Kaynak Metin ->
▼

Niçin Sosyalizm? I - Albert Einstein


Albert Einstein
Dünyaca  ünlü  fizikçi. Bu  makale  aslen  Monthly  Review'un  Mayıs  1949'daki  ilk sayısında yayımlandı. Monthly Review'un ilk sayısının 50. yılı kutlaması münasebetiyle Mayıs 1998'de tekrar yayımlandı.

Ekonomik ve sosyal konularda uzman olmayan birisinin sosyalizm konusunda düşüncelerini ifade etmesi akla uygun mudur? Bazı nedenlerden dolayı uygun olduğuna inanıyorum.

▲

Öğeler ->
▼

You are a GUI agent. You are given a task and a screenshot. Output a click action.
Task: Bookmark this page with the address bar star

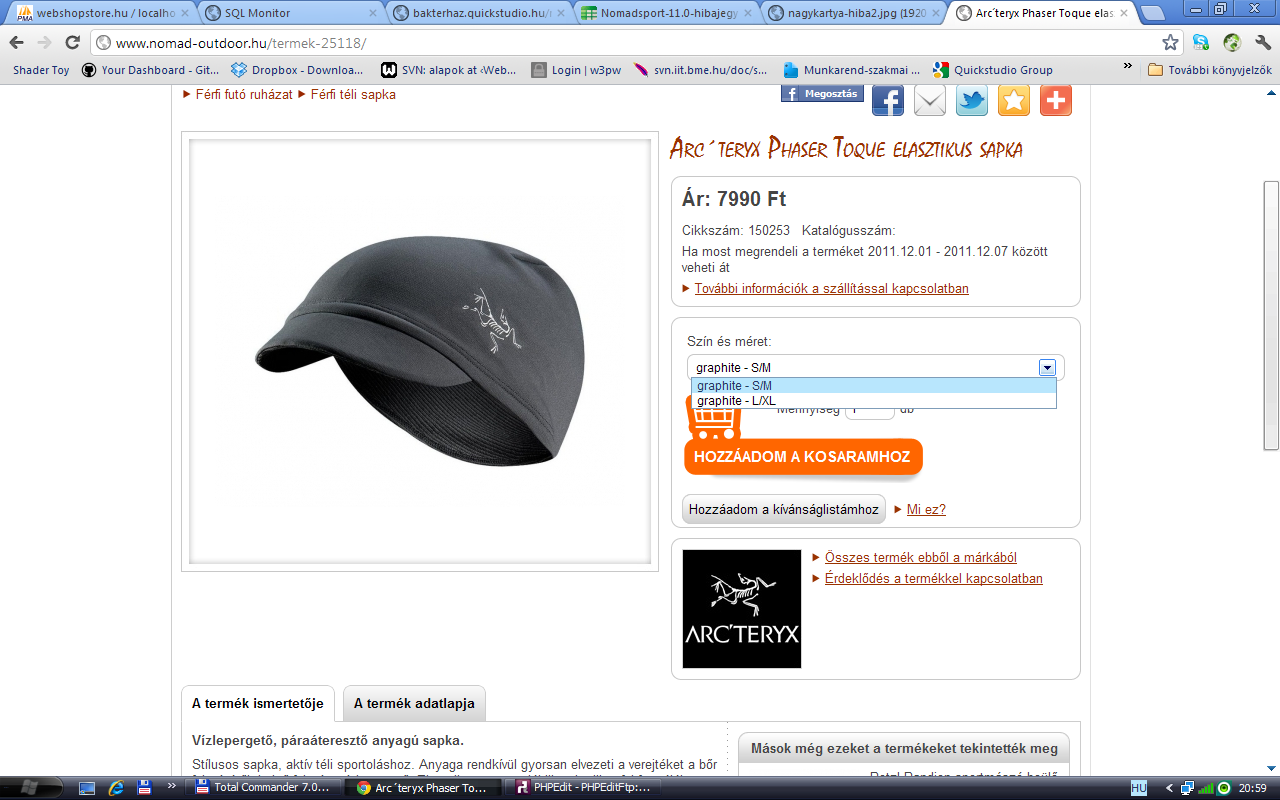click(x=1170, y=43)
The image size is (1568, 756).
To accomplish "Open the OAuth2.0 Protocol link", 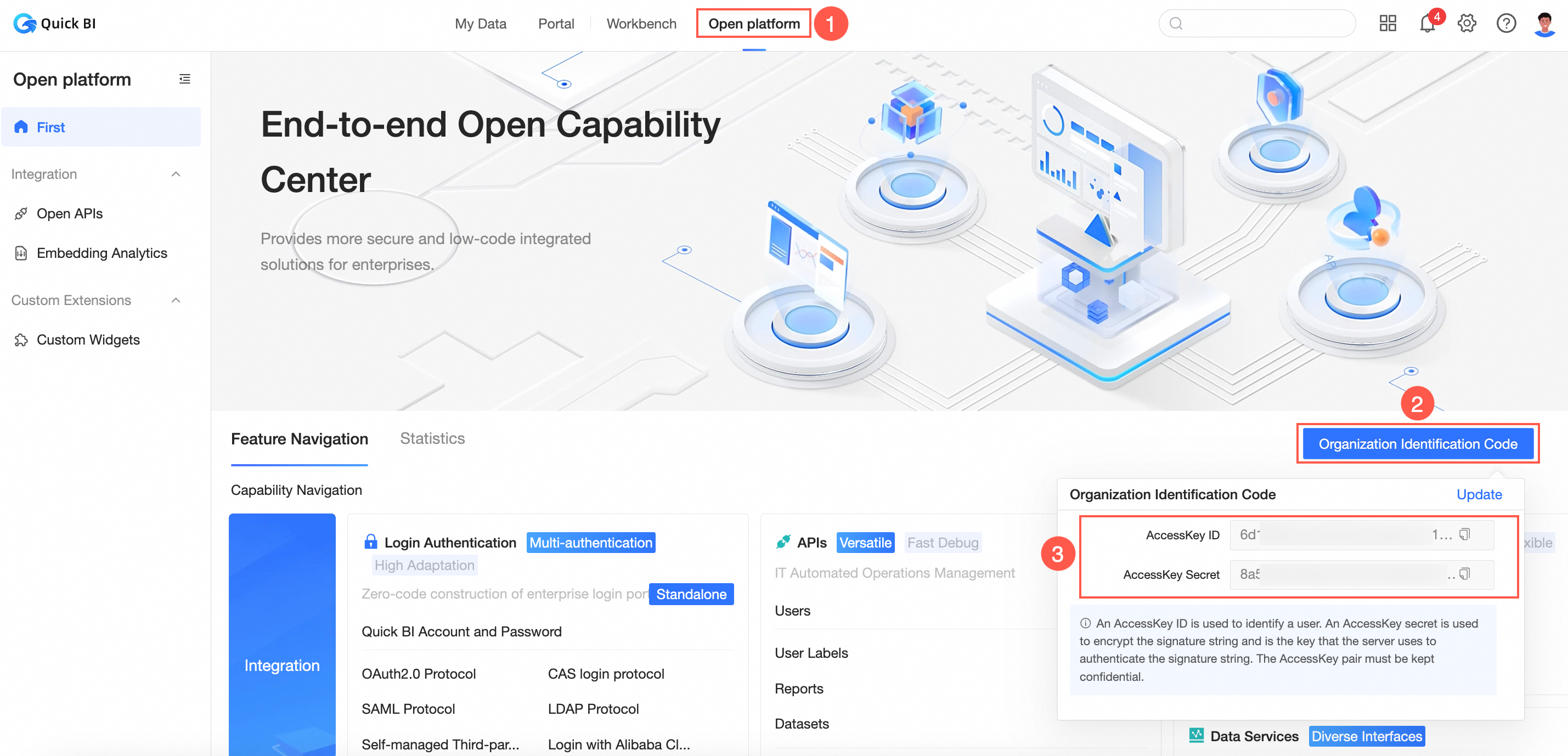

▲

Yapılacak İşler ->
1 – Kaynak metne göre makale ilk olarak nerede ve ne zaman yayımlanmıştır?
2 – Kaynak metinde "Niçin Sosyalizm? I" ifadesinden başlayıp "uygun olduğuna inanıyorum." ifadesi de dahil olmak üzere o noktaya kadar uzanan bölümü aynen yeniden yazınız.
Veriler, kaynak metinle herhangi bir bağlantı taşımamaktadır.

Problem Çözümleri ->
1 – Monthly Review'un Mayıs 1949'daki ilk sayısında.

2 –
Niçin Sosyalizm? I - Albert Einstein


Albert Einstein
Dünyaca  ünlü  fizikçi. Bu  makale  aslen  Monthly  Review'un  Mayıs  1949'daki  ilk sayısında yayımlandı. Monthly Review'un ilk sayısının 50. yılı kutlaması münasebetiyle Mayıs 1998'de tekrar yayımlandı.

Ekonomik ve sosyal konularda uzman olmayan birisinin sosyalizm konusunda düşüncelerini ifade etmesi akla uygun mudur? Bazı nedenlerden dolayı uygun olduğuna inanıyorum.